Every line from the one containing "The width and" to the end of the data below should be copied exactly, but pictures should not.

━━ Data supplied ━━

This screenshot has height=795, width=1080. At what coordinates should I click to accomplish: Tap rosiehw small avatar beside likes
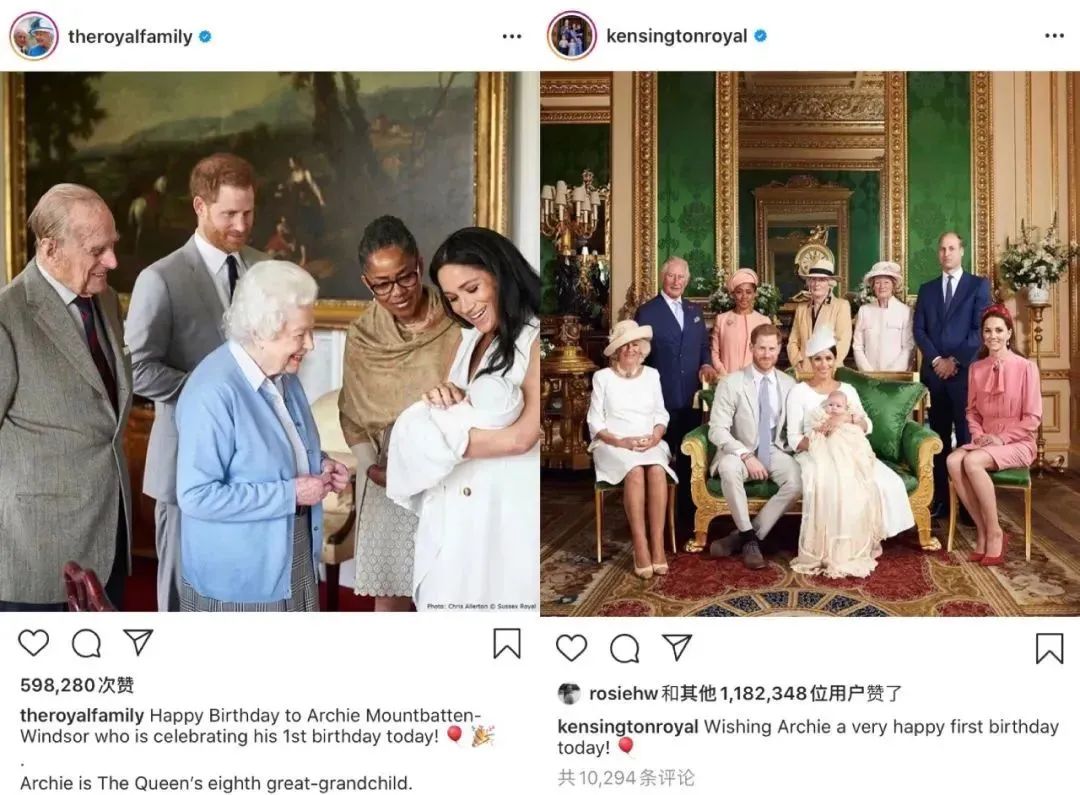coord(569,694)
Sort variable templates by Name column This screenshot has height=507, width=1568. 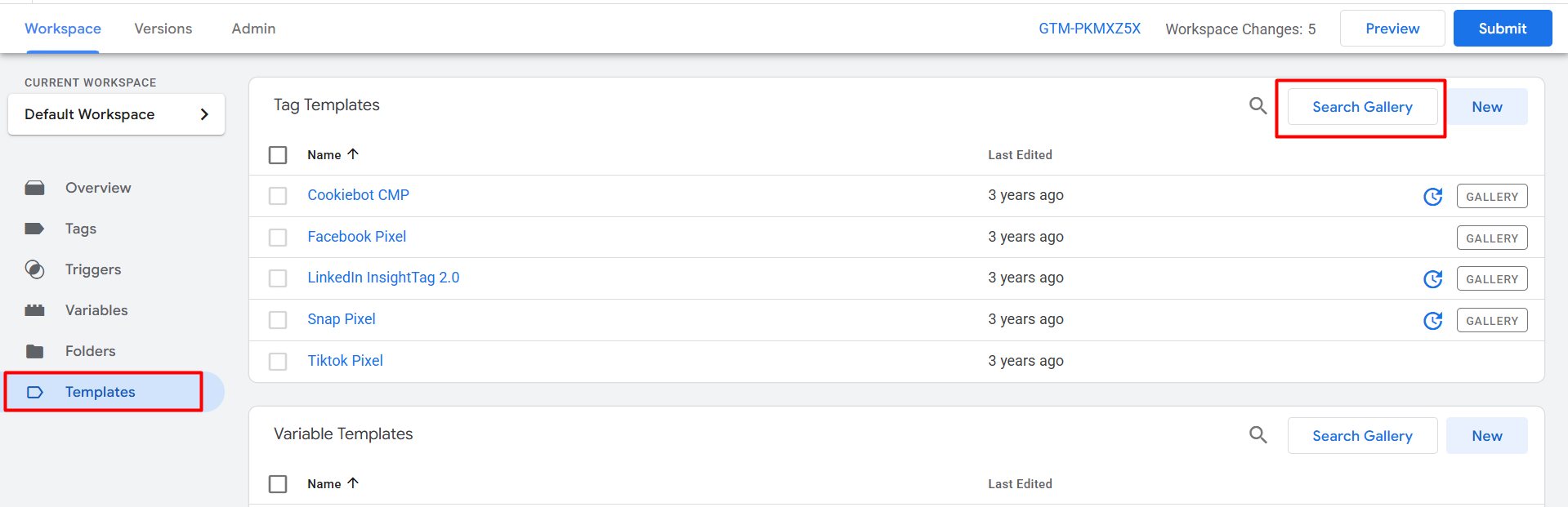pos(324,484)
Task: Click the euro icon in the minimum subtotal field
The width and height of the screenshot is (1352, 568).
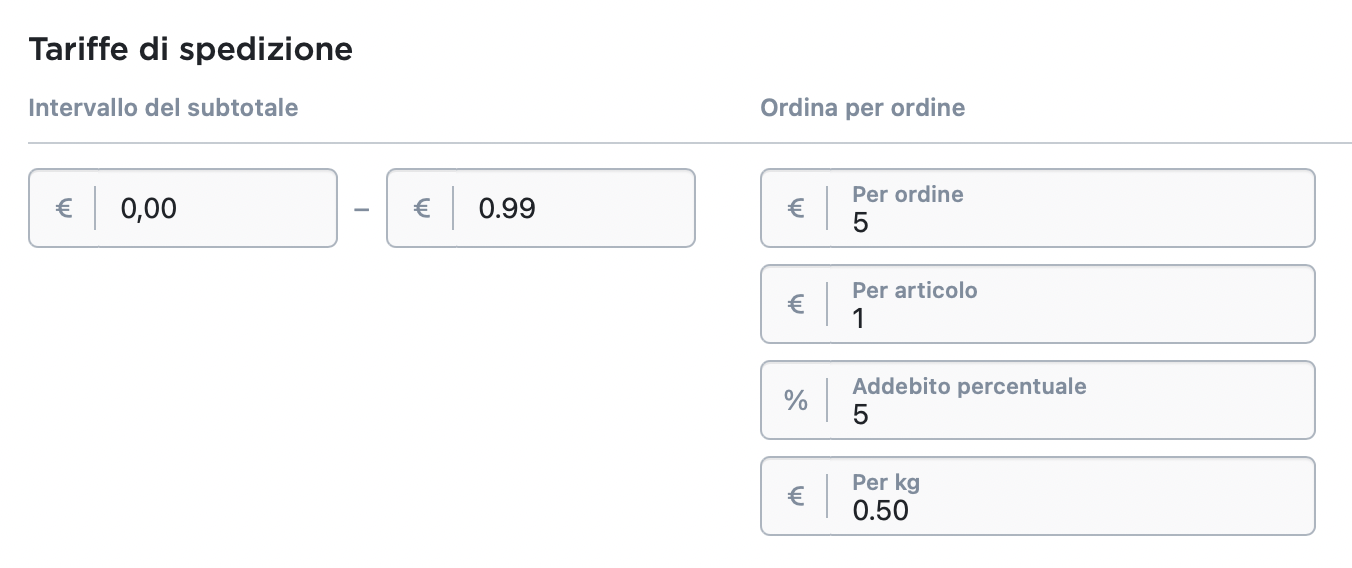Action: (x=64, y=208)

━━━

*Response area*
The width and height of the screenshot is (1352, 568).
Action: (x=64, y=208)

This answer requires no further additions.